- Exercise materials:
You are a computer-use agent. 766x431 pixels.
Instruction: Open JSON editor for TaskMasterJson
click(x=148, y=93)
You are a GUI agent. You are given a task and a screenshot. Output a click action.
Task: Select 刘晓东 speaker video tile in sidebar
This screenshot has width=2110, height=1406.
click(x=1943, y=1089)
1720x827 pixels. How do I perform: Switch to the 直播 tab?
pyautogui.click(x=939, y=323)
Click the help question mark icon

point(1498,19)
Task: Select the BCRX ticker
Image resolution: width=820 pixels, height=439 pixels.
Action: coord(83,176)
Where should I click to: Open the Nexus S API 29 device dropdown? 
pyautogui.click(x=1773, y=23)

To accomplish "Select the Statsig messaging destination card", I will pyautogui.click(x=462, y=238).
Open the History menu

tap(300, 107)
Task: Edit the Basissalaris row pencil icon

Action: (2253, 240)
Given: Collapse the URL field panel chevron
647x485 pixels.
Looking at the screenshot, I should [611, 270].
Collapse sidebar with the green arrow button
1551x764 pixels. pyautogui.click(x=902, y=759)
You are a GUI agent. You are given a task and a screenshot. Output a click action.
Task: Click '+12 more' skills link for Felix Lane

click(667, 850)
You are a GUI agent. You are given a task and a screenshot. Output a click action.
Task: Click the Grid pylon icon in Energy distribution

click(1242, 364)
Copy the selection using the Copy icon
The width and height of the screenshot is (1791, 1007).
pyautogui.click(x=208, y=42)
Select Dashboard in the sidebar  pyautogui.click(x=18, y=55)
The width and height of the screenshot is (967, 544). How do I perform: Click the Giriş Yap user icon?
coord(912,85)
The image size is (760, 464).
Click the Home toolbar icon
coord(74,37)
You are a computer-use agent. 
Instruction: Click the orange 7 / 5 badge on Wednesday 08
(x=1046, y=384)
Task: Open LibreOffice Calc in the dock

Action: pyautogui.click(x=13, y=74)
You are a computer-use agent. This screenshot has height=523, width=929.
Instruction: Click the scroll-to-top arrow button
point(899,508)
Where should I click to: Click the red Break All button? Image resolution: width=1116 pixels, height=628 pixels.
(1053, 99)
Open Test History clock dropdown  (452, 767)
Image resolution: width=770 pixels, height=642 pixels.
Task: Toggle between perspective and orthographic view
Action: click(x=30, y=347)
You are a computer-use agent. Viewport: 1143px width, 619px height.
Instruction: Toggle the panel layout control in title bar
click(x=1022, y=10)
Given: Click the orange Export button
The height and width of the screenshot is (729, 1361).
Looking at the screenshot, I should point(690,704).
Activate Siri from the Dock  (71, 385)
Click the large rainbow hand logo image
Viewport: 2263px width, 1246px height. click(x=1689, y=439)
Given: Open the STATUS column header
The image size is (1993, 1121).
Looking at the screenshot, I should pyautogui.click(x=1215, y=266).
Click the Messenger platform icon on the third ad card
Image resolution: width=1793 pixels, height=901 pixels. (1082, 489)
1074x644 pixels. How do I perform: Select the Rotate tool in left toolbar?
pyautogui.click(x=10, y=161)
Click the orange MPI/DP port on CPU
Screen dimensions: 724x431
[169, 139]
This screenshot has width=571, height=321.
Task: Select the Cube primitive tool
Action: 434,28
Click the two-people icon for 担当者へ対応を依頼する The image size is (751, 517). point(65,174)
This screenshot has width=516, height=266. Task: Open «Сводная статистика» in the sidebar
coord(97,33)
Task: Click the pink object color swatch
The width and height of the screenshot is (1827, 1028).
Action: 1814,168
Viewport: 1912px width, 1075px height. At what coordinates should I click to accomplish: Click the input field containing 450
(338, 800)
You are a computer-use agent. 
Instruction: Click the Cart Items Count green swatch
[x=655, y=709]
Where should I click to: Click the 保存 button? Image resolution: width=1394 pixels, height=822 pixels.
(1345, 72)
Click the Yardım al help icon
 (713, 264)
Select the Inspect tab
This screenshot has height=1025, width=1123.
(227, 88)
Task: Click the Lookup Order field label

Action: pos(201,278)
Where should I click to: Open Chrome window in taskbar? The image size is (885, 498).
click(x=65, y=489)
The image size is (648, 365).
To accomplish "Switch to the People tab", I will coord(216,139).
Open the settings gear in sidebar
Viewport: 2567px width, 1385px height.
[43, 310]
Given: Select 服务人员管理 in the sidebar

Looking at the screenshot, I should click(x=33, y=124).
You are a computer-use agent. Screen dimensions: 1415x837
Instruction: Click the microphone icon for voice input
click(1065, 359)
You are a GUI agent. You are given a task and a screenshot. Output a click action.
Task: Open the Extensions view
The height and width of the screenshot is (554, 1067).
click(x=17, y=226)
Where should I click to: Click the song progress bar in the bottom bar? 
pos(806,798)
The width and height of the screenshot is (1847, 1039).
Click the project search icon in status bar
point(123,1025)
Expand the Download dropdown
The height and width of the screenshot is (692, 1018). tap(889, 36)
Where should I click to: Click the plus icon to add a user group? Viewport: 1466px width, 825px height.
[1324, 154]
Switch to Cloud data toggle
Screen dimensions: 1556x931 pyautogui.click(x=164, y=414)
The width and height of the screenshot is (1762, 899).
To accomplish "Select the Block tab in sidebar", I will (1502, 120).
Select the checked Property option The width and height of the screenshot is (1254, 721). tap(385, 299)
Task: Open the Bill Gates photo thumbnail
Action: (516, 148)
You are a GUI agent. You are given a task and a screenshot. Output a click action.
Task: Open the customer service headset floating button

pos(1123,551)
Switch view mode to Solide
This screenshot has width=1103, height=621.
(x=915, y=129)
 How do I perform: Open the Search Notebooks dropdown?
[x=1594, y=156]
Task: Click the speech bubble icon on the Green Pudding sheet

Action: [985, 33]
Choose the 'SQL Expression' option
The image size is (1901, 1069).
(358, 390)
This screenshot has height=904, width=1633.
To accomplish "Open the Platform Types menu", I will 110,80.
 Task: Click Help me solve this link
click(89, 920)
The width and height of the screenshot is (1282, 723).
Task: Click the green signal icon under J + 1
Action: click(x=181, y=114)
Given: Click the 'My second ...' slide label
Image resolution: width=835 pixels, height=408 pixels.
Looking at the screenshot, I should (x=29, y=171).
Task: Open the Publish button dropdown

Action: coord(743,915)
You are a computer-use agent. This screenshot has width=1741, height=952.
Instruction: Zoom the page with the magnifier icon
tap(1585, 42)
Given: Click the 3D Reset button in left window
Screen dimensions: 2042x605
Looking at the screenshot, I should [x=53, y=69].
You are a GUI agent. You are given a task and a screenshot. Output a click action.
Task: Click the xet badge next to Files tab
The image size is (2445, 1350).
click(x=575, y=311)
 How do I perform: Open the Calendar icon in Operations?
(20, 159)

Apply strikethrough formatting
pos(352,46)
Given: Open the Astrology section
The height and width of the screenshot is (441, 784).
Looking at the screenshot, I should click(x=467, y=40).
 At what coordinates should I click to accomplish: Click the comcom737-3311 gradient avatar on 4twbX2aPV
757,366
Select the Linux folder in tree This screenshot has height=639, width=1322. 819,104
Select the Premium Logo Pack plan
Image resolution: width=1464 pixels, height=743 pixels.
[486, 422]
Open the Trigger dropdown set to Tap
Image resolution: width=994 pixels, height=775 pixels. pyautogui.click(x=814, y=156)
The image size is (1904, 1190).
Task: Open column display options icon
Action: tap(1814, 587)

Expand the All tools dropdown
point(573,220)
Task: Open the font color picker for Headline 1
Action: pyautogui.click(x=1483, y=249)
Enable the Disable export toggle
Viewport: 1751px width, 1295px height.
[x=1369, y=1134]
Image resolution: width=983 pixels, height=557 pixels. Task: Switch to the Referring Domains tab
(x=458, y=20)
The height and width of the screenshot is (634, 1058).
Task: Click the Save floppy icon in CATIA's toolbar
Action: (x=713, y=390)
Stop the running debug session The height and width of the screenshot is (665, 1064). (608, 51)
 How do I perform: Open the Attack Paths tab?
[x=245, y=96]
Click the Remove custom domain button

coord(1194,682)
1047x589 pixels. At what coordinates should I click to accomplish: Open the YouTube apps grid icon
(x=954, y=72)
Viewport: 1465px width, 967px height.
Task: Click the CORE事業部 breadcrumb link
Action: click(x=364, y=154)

- Task to carry out:
The reply should hold only the lines of the listing above starting at the line containing "This screenshot has height=904, width=1633." and ending at the line containing "Given: Open the Astrology section", exactly as written.

- The answer:
This screenshot has height=904, width=1633.
To accomplish "Open the Platform Types menu", I will 110,80.
 Task: Click Help me solve this link
click(89, 920)
The width and height of the screenshot is (1282, 723).
Task: Click the green signal icon under J + 1
Action: click(x=181, y=114)
Given: Click the 'My second ...' slide label
Image resolution: width=835 pixels, height=408 pixels.
Looking at the screenshot, I should (x=29, y=171).
Task: Open the Publish button dropdown

Action: coord(743,915)
You are a computer-use agent. This screenshot has width=1741, height=952.
Instruction: Zoom the page with the magnifier icon
tap(1585, 42)
Given: Click the 3D Reset button in left window
Screen dimensions: 2042x605
Looking at the screenshot, I should [x=53, y=69].
You are a GUI agent. You are given a task and a screenshot. Output a click action.
Task: Click the xet badge next to Files tab
The image size is (2445, 1350).
click(x=575, y=311)
 How do I perform: Open the Calendar icon in Operations?
(20, 159)

Apply strikethrough formatting
pos(352,46)
Given: Open the Astrology section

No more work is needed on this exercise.